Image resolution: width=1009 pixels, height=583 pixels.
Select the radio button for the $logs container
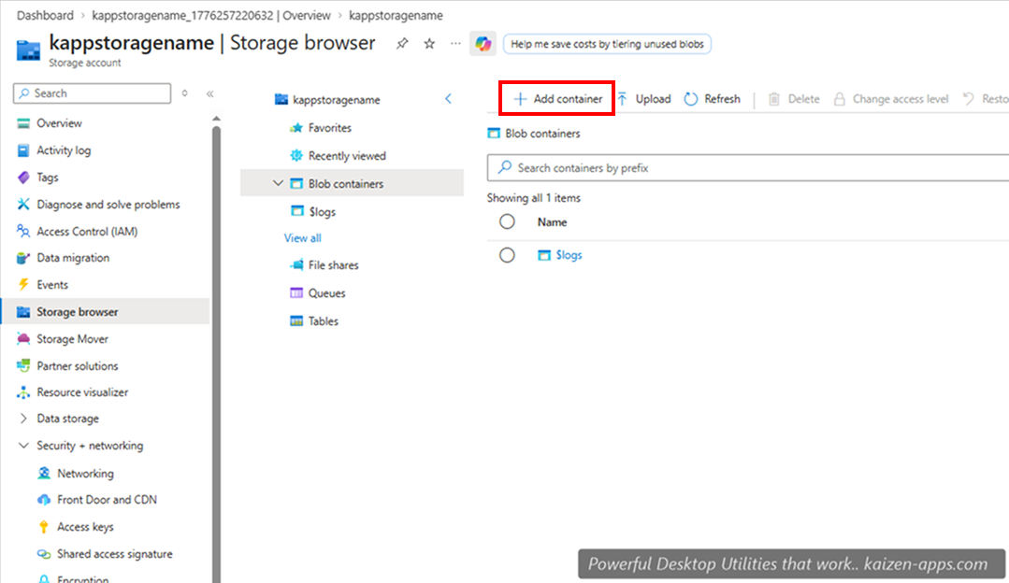pyautogui.click(x=507, y=254)
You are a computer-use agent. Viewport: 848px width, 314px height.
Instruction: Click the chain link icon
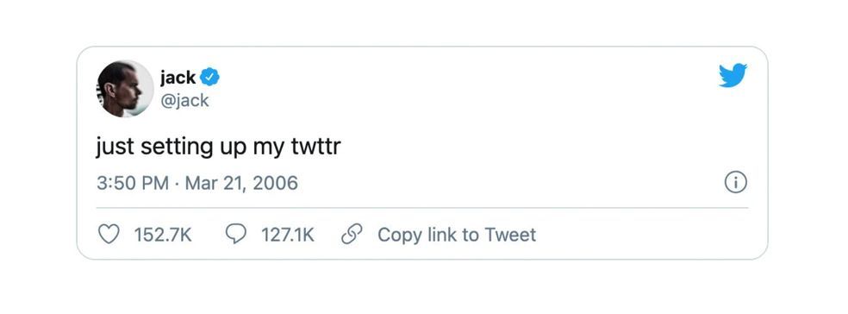[352, 235]

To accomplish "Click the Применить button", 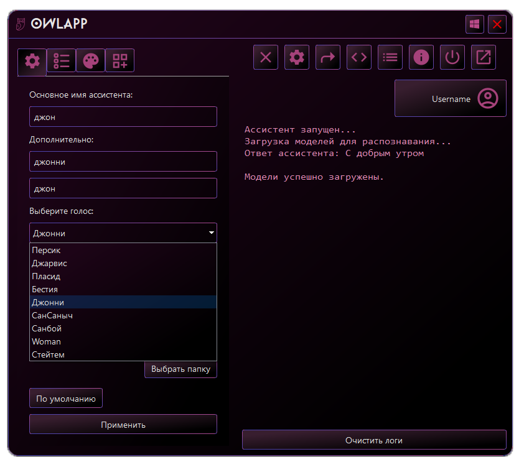I will pyautogui.click(x=123, y=424).
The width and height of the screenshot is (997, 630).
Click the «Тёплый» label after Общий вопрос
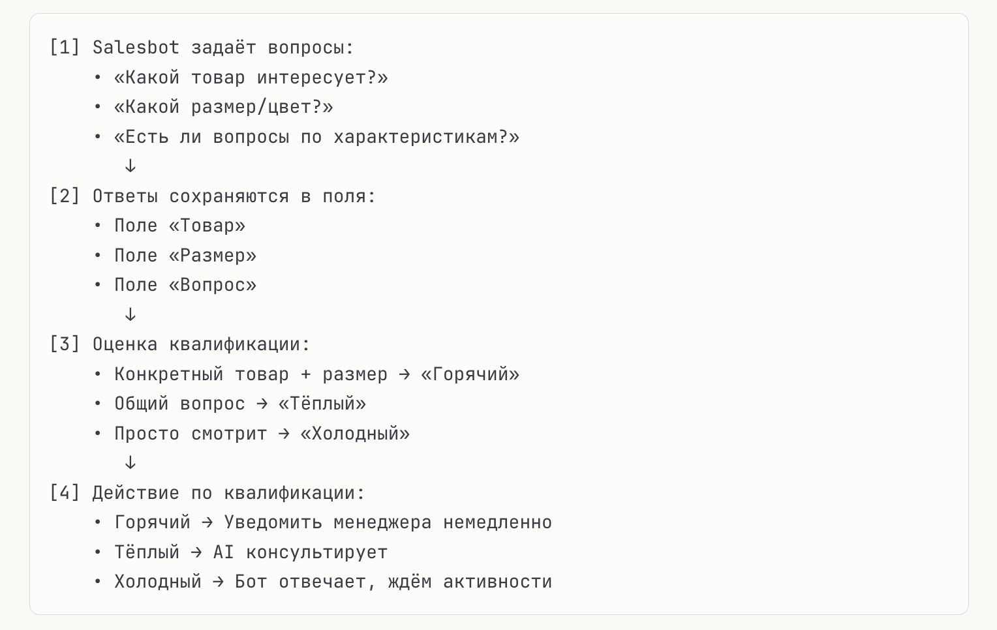pyautogui.click(x=322, y=404)
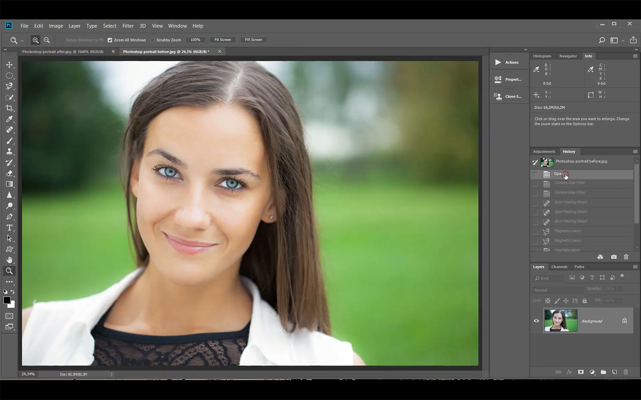Select the Clone Stamp tool
This screenshot has height=400, width=641.
[9, 152]
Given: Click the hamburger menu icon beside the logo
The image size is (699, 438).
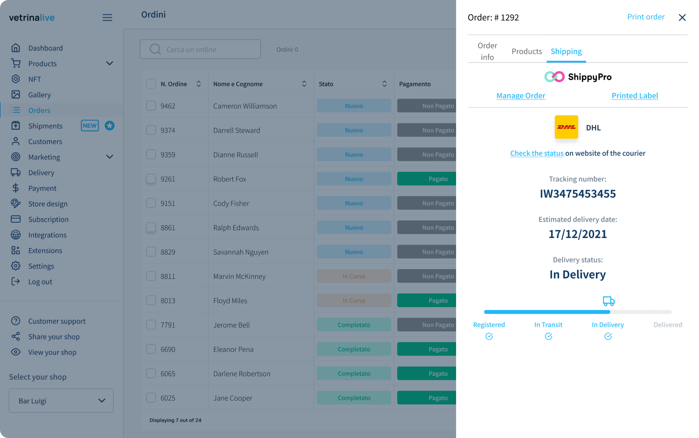Looking at the screenshot, I should pos(107,18).
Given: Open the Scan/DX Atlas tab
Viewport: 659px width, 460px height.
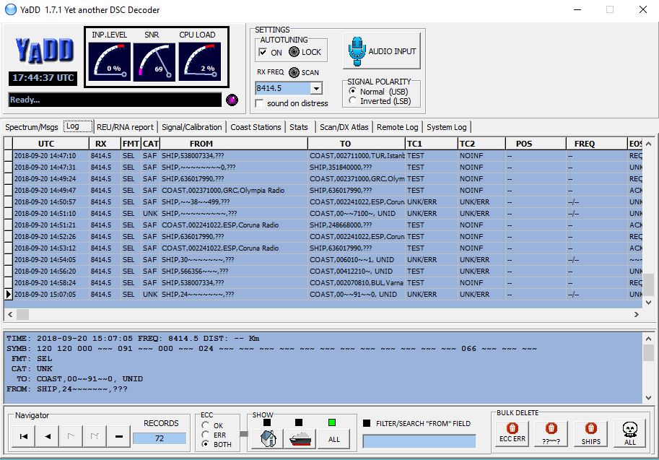Looking at the screenshot, I should [x=344, y=127].
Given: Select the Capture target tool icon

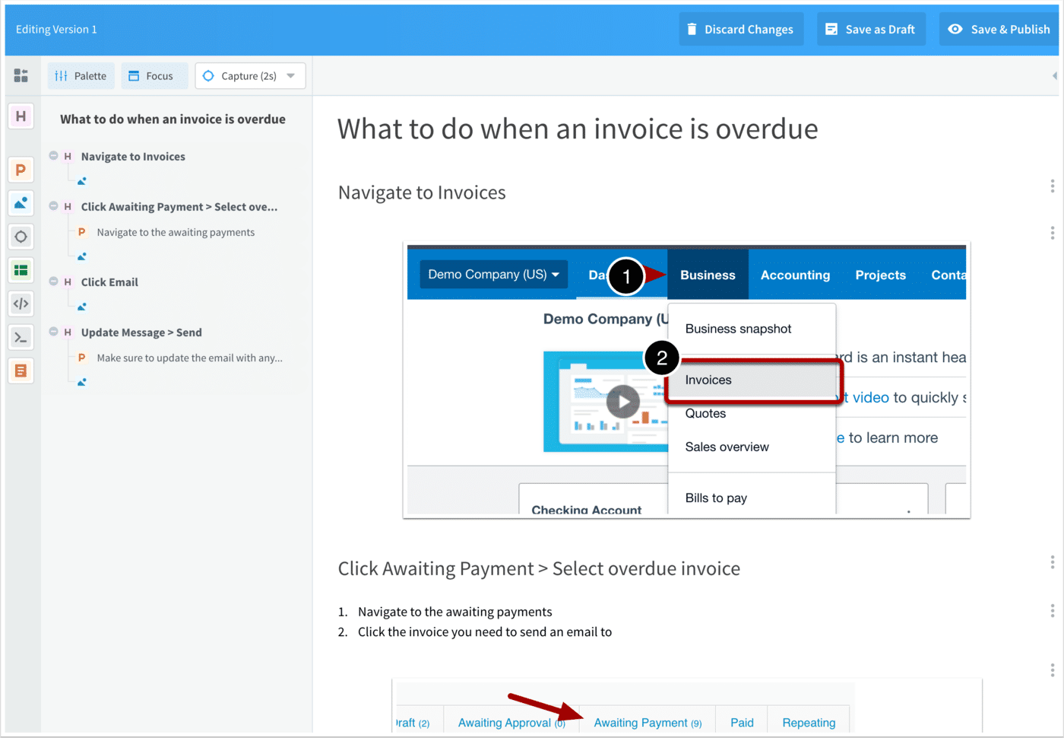Looking at the screenshot, I should point(21,236).
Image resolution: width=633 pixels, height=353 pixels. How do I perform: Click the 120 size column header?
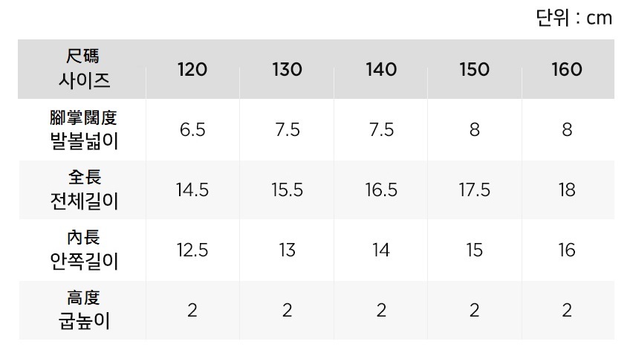(x=192, y=70)
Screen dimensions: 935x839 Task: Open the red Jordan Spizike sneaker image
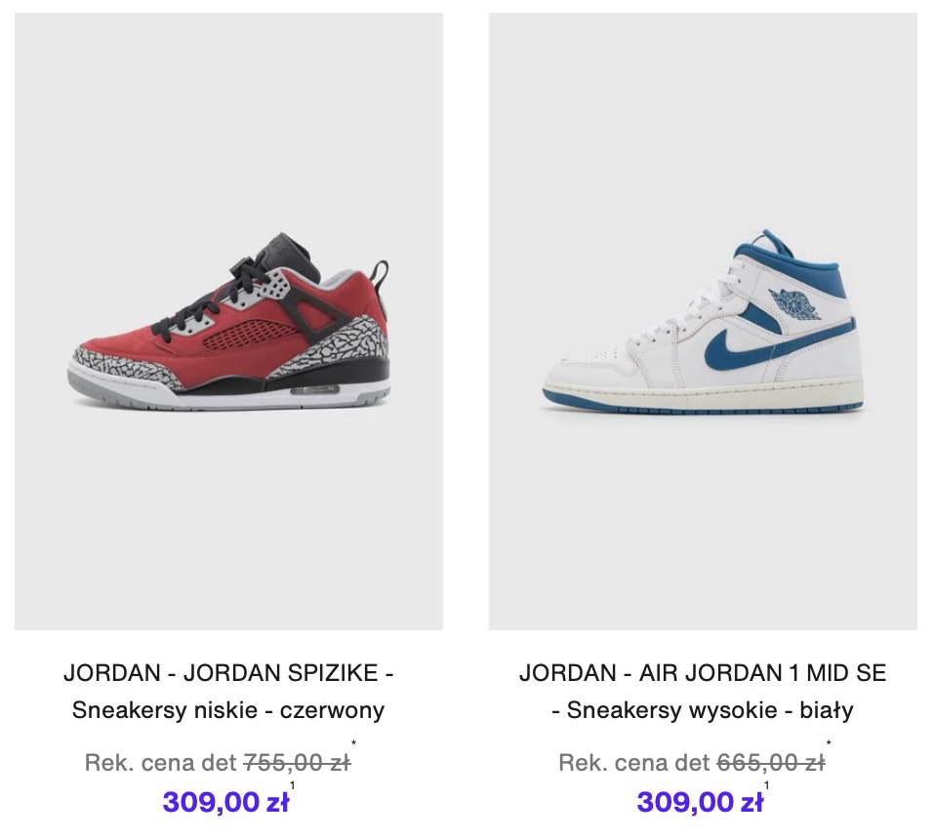(x=228, y=321)
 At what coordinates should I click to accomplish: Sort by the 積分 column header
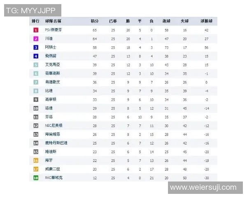[x=95, y=21]
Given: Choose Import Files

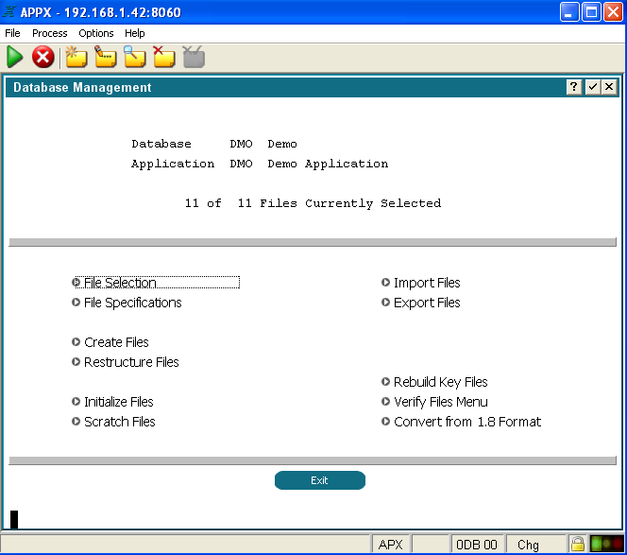Looking at the screenshot, I should tap(427, 283).
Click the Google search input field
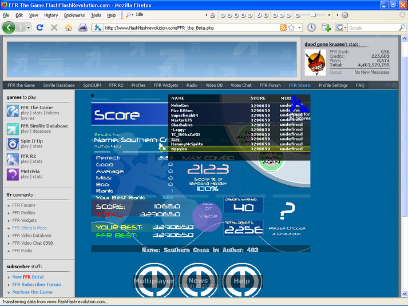The height and width of the screenshot is (306, 408). coord(373,27)
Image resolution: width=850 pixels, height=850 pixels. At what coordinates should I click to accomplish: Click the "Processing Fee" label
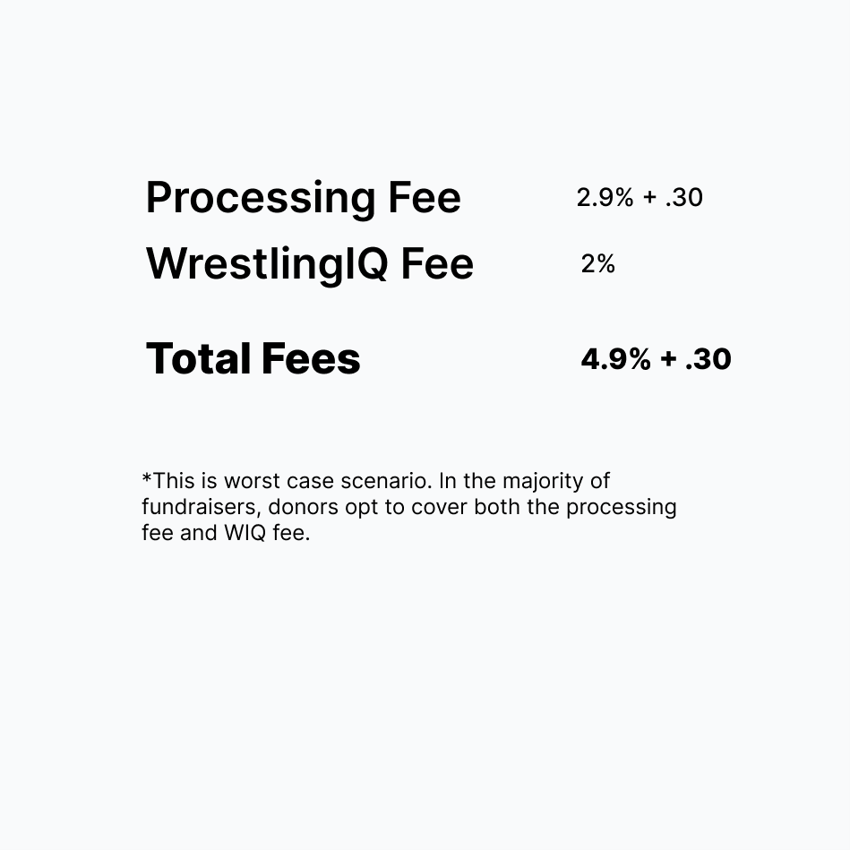(303, 199)
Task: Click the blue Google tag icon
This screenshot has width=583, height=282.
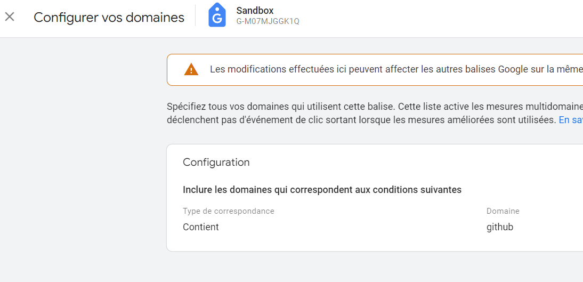Action: (217, 15)
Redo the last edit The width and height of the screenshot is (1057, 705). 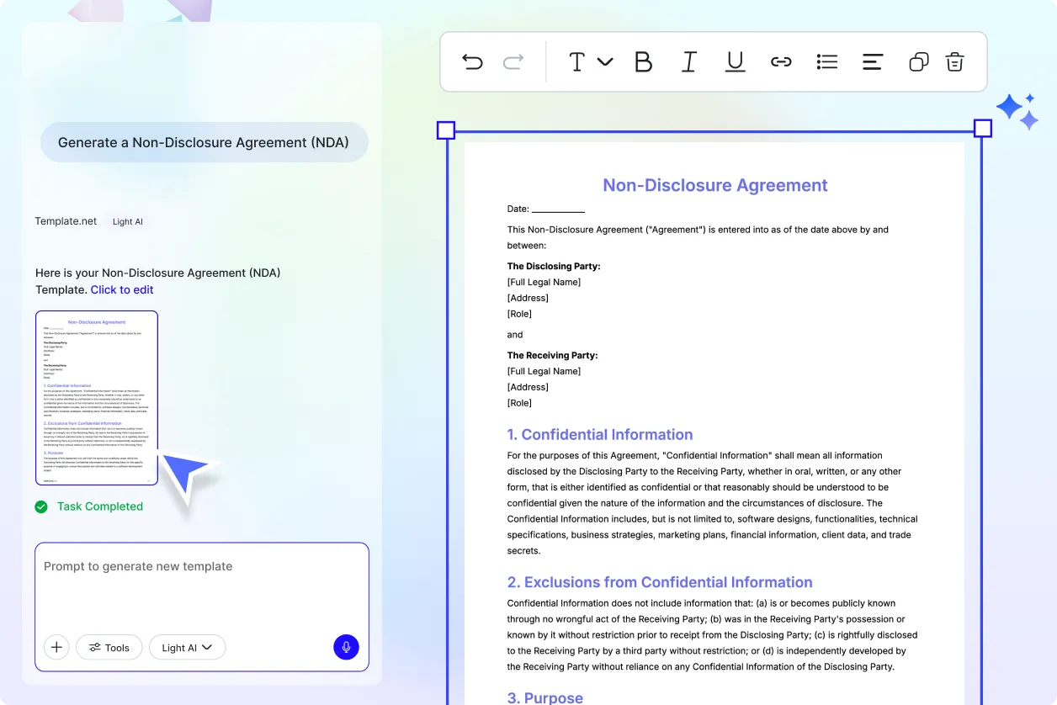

####

Task requirements |
Look above for the line with "Click the Google search input field" and the line with "Task: Click the blue Google tag icon". Give again exactly those two lines and all lines between them, pictures excluded.

Written response |
Click the Google search input field
The height and width of the screenshot is (306, 408). coord(373,27)
Image resolution: width=850 pixels, height=850 pixels. At what coordinates should I click to accomplish: Click the "Processing Fee" label
(303, 199)
Task: Click the blue Google tag icon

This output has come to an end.